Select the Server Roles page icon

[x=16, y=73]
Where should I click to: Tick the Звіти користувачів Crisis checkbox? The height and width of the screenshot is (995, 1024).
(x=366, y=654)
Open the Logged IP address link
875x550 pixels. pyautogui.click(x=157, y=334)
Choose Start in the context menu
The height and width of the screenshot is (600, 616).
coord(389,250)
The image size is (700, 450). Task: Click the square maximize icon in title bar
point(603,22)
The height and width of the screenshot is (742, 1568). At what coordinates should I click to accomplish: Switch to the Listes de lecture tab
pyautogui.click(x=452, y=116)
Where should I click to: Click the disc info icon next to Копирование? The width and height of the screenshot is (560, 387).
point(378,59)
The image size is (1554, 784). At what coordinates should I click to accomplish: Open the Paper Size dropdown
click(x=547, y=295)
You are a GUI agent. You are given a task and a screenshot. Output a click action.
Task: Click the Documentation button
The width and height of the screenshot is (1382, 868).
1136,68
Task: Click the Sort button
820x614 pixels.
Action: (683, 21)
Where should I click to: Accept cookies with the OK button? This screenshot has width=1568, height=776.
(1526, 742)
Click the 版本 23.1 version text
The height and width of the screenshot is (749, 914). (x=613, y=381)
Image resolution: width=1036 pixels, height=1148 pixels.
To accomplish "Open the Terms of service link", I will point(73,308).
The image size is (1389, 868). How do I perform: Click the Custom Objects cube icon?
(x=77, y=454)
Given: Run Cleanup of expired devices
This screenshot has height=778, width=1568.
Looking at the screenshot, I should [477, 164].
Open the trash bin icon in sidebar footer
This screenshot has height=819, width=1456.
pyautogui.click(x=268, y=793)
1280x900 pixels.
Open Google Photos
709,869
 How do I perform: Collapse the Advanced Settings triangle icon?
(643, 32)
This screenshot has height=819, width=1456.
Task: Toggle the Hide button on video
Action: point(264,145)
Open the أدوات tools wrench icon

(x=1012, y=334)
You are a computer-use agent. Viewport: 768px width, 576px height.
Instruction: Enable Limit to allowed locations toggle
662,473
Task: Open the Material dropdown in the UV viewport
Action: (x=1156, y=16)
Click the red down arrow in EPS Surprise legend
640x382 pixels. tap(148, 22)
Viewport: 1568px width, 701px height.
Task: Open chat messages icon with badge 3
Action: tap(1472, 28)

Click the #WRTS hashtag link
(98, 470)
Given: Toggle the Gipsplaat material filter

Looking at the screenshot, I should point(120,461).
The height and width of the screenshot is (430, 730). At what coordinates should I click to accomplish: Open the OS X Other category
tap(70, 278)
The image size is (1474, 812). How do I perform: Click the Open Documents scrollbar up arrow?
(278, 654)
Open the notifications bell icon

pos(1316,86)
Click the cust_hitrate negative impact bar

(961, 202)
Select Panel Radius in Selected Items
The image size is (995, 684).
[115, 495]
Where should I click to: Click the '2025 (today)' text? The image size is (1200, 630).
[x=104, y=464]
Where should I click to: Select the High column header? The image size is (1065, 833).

**GOAL**
Extract each line of the entries above that contains the string "what", and copy those lines verbatim.

**CORRECT ANSWER**
The height and width of the screenshot is (742, 1568). At what coordinates should I click to accomplish: Switch to the Listes de lecture tab
The image size is (1554, 784). At what coordinates should I click to accomplish: Open the Paper Size dropdown
The height and width of the screenshot is (430, 730). At what coordinates should I click to accomplish: Open the OS X Other category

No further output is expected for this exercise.